§ Exercise aim
Would you return the records below character for character, without any images?

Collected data
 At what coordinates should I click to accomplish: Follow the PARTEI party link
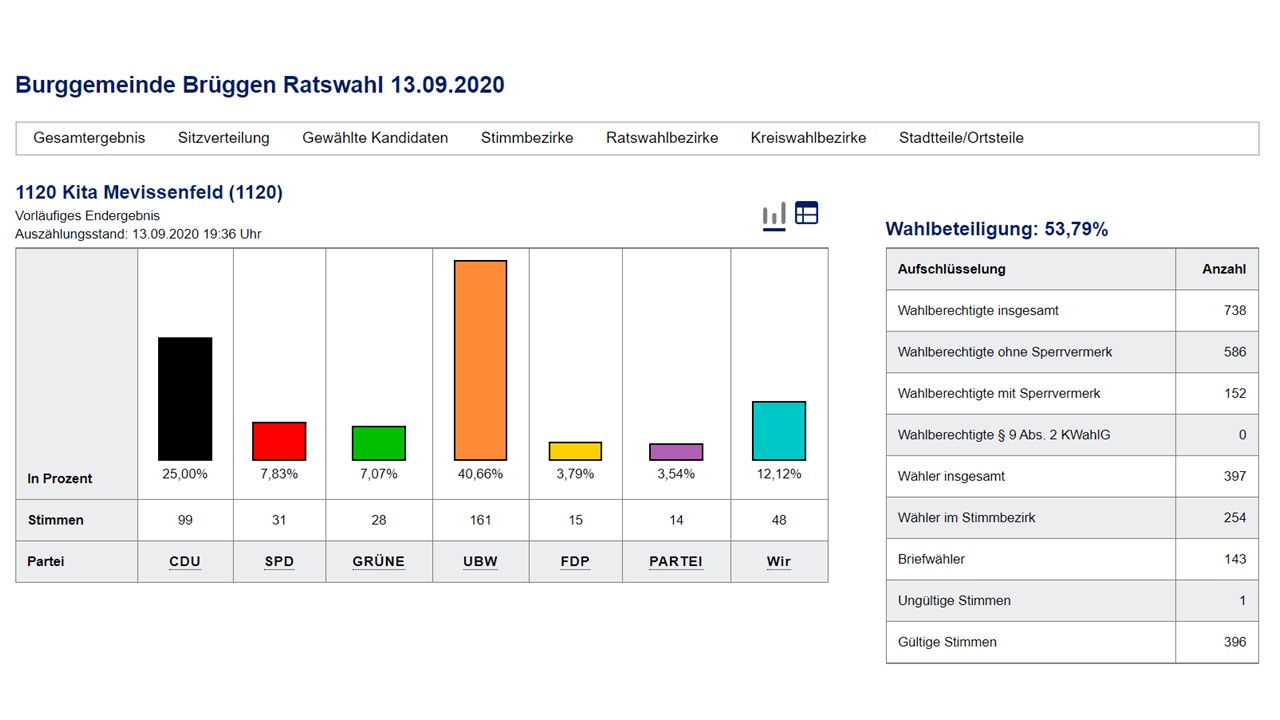[676, 562]
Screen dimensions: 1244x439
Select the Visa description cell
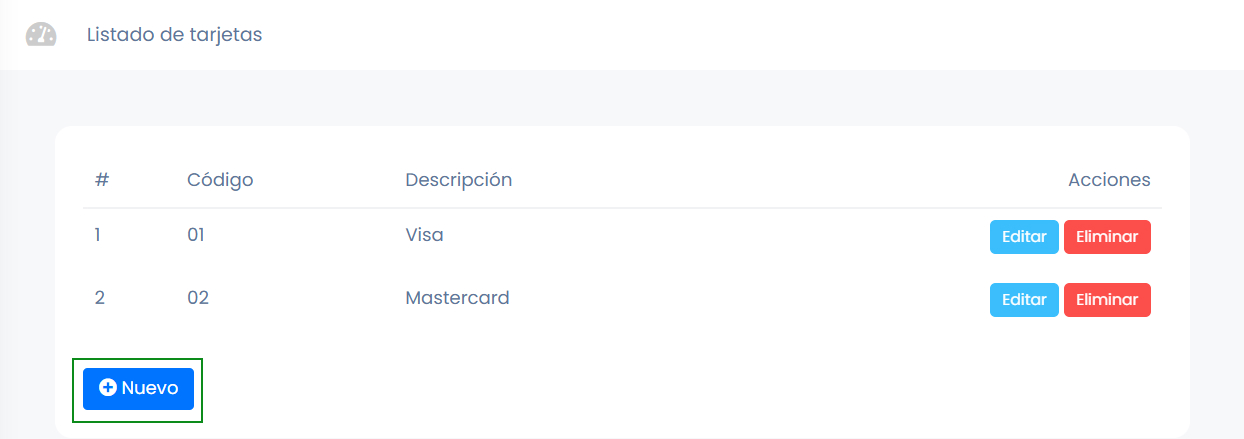click(x=424, y=236)
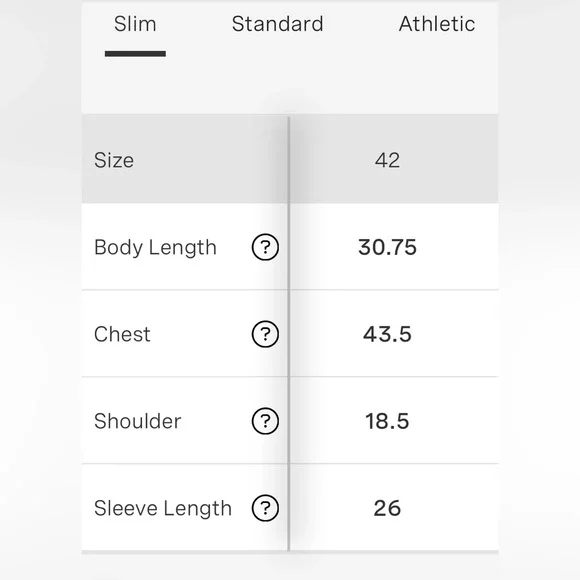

§ Exercise solution
 At what coordinates should I click to accomplish: Follow the PARTEI party link
[676, 562]
Screen dimensions: 1244x439
Select the Visa description cell
click(x=424, y=236)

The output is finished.